I have been taking the DSA course on Coursera and this week have been introduced to searching algorithms. While the complexity of binary search(O(logn)) is better than linear search (O(n)). But why would I ever use it in an unsorted array given the fact that it would take nlogn work to sort the array first.

If binary search is only used where array is already sorted, then why are these two algorithms compared so often because clearly they have different use cases.

  • 1
    Because after one sorting step *O(n log n)*, you can make thousands of *queries*. This is basically what a database index is used for. Note that adding an element to a AVL tree, takes *O(log n)*. – Willem Van Onsem Feb 03 '20 at 21:38
  • @WillemVanOnsem: I believe that applies best when teh number of queries is >n (acknowledging that >n is fuzzily defined with regards to algorithmic complexity) – Mooing Duck Feb 03 '20 at 21:39
  • 1
    @MooingDuck: well from the moment the number of queries is greater than *O(log n)*, one expects a performance gain. – Willem Van Onsem Feb 03 '20 at 21:40

2 Answers2

5

would I ever use it in an unsorted array given the fact that it would take O(n log n) work to sort the array first.

Normally one performs multiple queries on the same data structure. Indeed, look for example at a database. It makes sense that one will more often fetch a record with a given primary key, than that one will add records. That makes sense, since if the number of queries was lower than the number of inserts, then we made inserts of data that are never retrieved, and these are thus "useless".

Furthermore sorting a list of elements, or constructing a binary tree of elements takes indeed O(n log n). But updating a binary search tree, like for example an an AVL tree [wiki] takes O(log n). So if the you slightly change the collection of elements, by adding one element, removing one element, updating one element, etc. It requires O(log n) to alter the datastructure, and you keep maintaining the O(log n) lookup.

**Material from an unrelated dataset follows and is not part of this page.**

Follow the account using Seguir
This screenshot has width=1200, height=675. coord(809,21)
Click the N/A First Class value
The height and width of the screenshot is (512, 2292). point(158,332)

Using linear search on unsorted data, will indeed outperform sorting and binary search for a small number of queries. From the moment the number of queries becomes large, the linear search algorithm will be outperformed by the binary search algorithm.

Willem Van Onsem
  • 443,496
  • 30
  • 428
  • 555
2

Willem Van Onsem's answer describes well the case where many queries will be made on the same array, so it's worth taking O(n log n) time to sort the array first. My answer doesn't directly address "unsorted arrays", but there is a common misconception that arrays either are unsorted or have been sorted, and I think it is worth addressing that misconception in case it helps any readers.

To be clear, I don't assume that you have this particular misconception; but I do think some people who have this misconception will read your question and its answers.


The word "sorted" is a bit misleading. Since "sorted" is a past tense verb, it makes it sound like a sorting algorithm has been used to put the data in order. But the way computer scientists use the word "sorted", it just means that the array is in order, without implying that it was previously not in order.

So when we say binary search can only be used on a "sorted array", that doesn't mean it took O(n log n) time to make the array "sorted". Lots of data is naturally in order without having to do any work to sort it. A few examples:

  • Suppose I have an unsorted array of numbers, and I want to build a prefix sum array, which contains the cumulative sums starting from the beginning of the original array. If there are no negative numbers in the original array, then the cumulative sums will naturally be in ascending order.
  • Suppose I have a sequence with some special elements, and I want to perform queries where, given an index, the query finds the first special element after that index. It would help to have a list of the indices in the sequence where the special elements occur; the natural way to find those indices would find them in ascending order.
  • Suppose I want an array of the first n prime numbers, or all prime numbers less than or equal to n. Almost any algorithm that solves either problem will generate the prime numbers in ascending order.

So in many cases, we can apply binary search without having to take O(n log n) time to sort the sequence that needs to be searched.

kaya3
  • 47,440
  • 4
  • 68
  • 97